(Saved data entries)
+++
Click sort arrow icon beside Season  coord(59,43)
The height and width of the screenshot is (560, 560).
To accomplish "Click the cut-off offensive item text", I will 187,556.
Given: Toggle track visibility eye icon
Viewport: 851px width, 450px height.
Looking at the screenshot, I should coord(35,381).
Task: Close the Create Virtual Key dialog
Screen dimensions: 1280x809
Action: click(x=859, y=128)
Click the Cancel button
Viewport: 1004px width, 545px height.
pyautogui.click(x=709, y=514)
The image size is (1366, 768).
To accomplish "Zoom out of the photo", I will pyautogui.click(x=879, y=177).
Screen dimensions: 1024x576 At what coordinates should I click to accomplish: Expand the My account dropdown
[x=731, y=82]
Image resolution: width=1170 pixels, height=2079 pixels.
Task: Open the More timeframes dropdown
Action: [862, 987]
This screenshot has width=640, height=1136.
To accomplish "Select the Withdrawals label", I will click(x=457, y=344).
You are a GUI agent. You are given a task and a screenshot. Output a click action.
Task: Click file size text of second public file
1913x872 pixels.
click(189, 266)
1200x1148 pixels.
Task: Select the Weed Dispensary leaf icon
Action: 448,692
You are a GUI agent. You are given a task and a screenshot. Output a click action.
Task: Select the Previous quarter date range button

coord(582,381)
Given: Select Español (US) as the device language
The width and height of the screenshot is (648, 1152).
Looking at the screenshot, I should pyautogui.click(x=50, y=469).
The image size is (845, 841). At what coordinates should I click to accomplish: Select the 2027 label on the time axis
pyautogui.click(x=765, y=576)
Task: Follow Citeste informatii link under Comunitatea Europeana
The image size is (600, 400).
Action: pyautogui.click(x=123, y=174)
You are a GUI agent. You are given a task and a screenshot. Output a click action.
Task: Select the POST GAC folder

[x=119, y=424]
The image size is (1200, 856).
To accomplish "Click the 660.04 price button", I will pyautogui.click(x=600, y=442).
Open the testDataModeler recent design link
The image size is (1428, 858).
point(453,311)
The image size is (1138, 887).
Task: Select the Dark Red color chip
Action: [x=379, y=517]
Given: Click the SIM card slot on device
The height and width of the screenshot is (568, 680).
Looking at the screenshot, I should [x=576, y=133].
+++
EXERCISE REQUIREMENTS: Write out all the data exactly.

EXERCISE ANSWER:
Click sort arrow icon beside Season  coord(59,43)
The height and width of the screenshot is (560, 560).
To accomplish "Click the cut-off offensive item text", I will 187,556.
Given: Toggle track visibility eye icon
Viewport: 851px width, 450px height.
Looking at the screenshot, I should coord(35,381).
Task: Close the Create Virtual Key dialog
Screen dimensions: 1280x809
Action: click(x=859, y=128)
Click the Cancel button
Viewport: 1004px width, 545px height.
pyautogui.click(x=709, y=514)
The image size is (1366, 768).
To accomplish "Zoom out of the photo", I will pyautogui.click(x=879, y=177).
Screen dimensions: 1024x576 At what coordinates should I click to accomplish: Expand the My account dropdown
[x=731, y=82]
Image resolution: width=1170 pixels, height=2079 pixels.
Task: Open the More timeframes dropdown
Action: [862, 987]
This screenshot has width=640, height=1136.
To accomplish "Select the Withdrawals label", I will click(x=457, y=344).
You are a GUI agent. You are given a task and a screenshot. Output a click action.
Task: Click file size text of second public file
1913x872 pixels.
click(189, 266)
1200x1148 pixels.
Task: Select the Weed Dispensary leaf icon
Action: 448,692
You are a GUI agent. You are given a task and a screenshot. Output a click action.
Task: Select the Previous quarter date range button

coord(582,381)
Given: Select Español (US) as the device language
The width and height of the screenshot is (648, 1152).
Looking at the screenshot, I should pyautogui.click(x=50, y=469).
The image size is (845, 841). At what coordinates should I click to accomplish: Select the 2027 label on the time axis
pyautogui.click(x=765, y=576)
Task: Follow Citeste informatii link under Comunitatea Europeana
The image size is (600, 400).
Action: pyautogui.click(x=123, y=174)
You are a GUI agent. You are given a task and a screenshot. Output a click action.
Task: Select the POST GAC folder

[x=119, y=424]
The image size is (1200, 856).
To accomplish "Click the 660.04 price button", I will pyautogui.click(x=600, y=442).
Open the testDataModeler recent design link
The image size is (1428, 858).
point(453,311)
The image size is (1138, 887).
Task: Select the Dark Red color chip
Action: [x=379, y=517]
Given: Click the SIM card slot on device
The height and width of the screenshot is (568, 680).
Looking at the screenshot, I should [x=576, y=133].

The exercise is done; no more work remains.